- [WHAT IS NEEDED]
Print the records exactly as written, and let no picture into the answer.

═══ EXERCISE INPUTS

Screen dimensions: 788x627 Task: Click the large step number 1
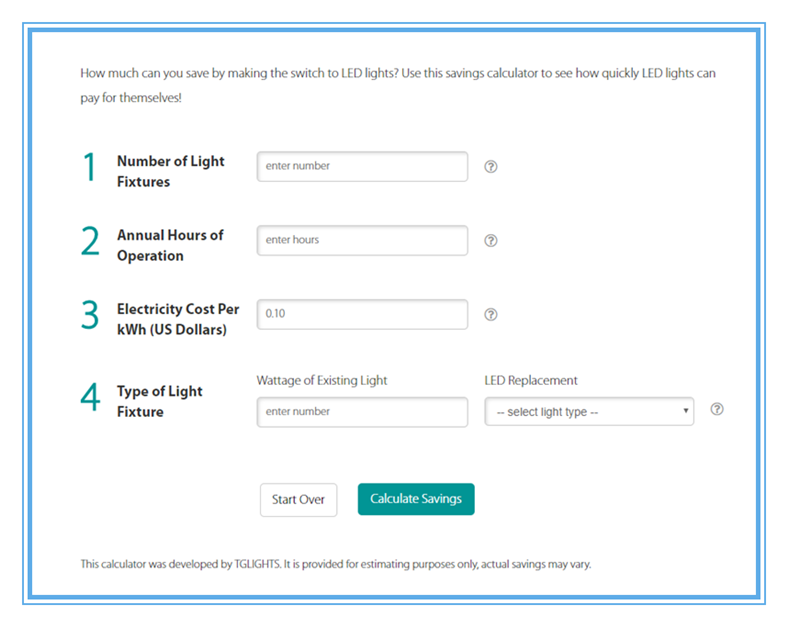click(89, 167)
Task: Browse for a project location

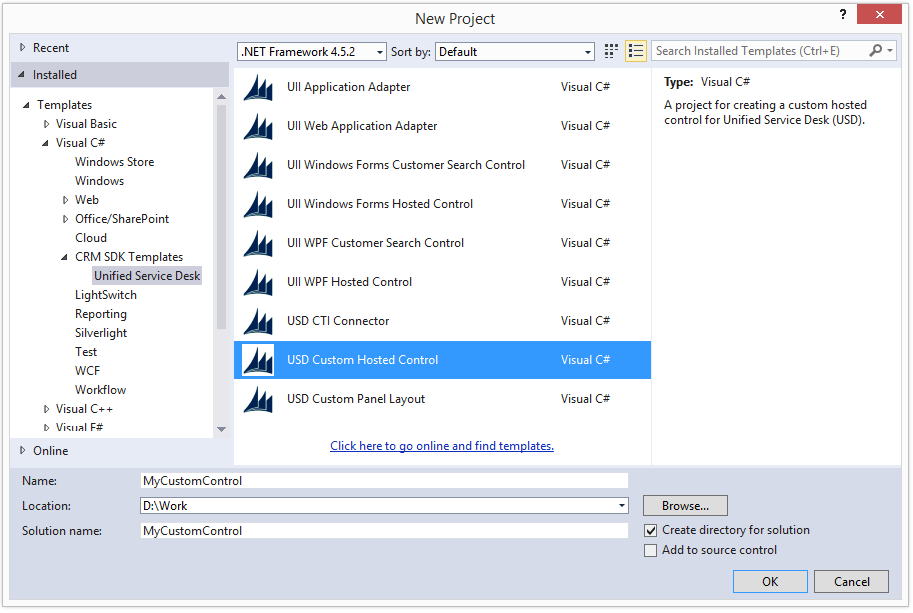Action: 684,505
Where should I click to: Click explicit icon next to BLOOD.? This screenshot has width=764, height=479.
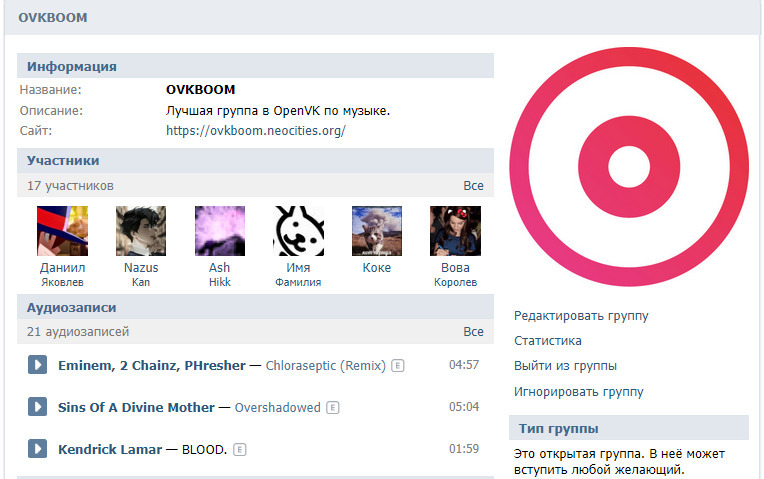point(239,449)
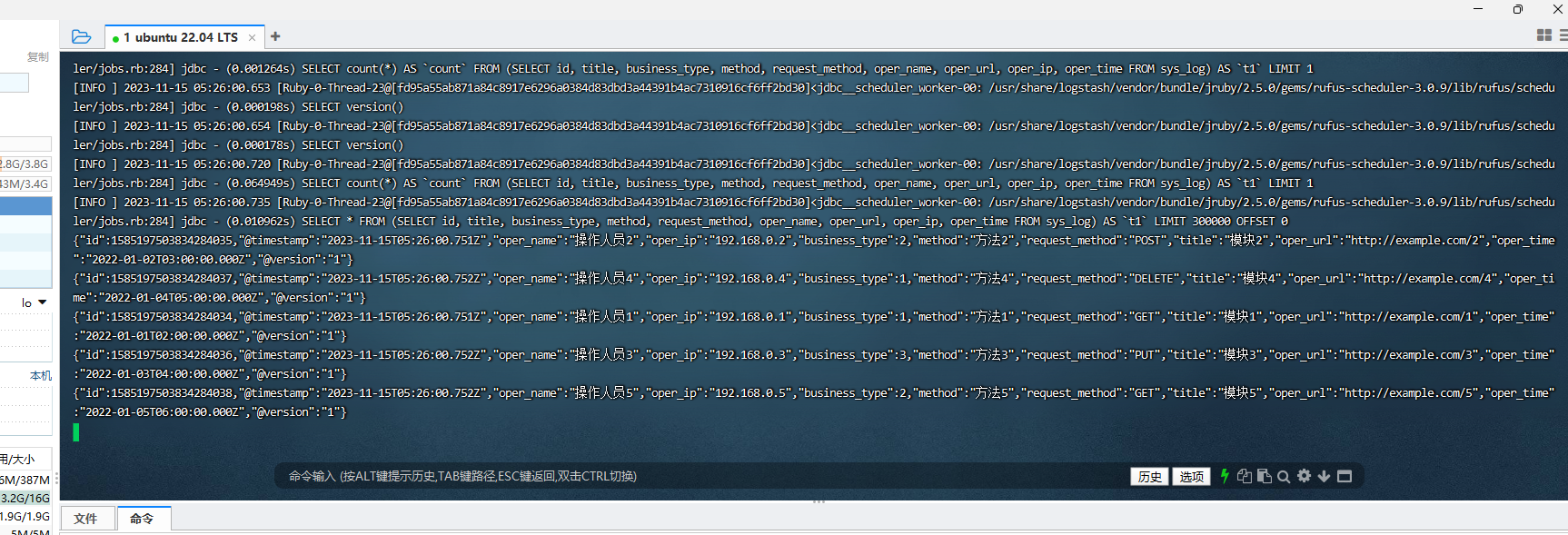Select the 命令 tab at bottom

tap(142, 519)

══════

- [RESPONSE]
Screen dimensions: 788x627 Task: Click the large step number 1
click(89, 167)
Task: Browse for a project location

Action: 684,505
Where should I click to: Click explicit icon next to BLOOD.? This screenshot has width=764, height=479.
point(239,449)
Select the 命令 tab at bottom

tap(142, 519)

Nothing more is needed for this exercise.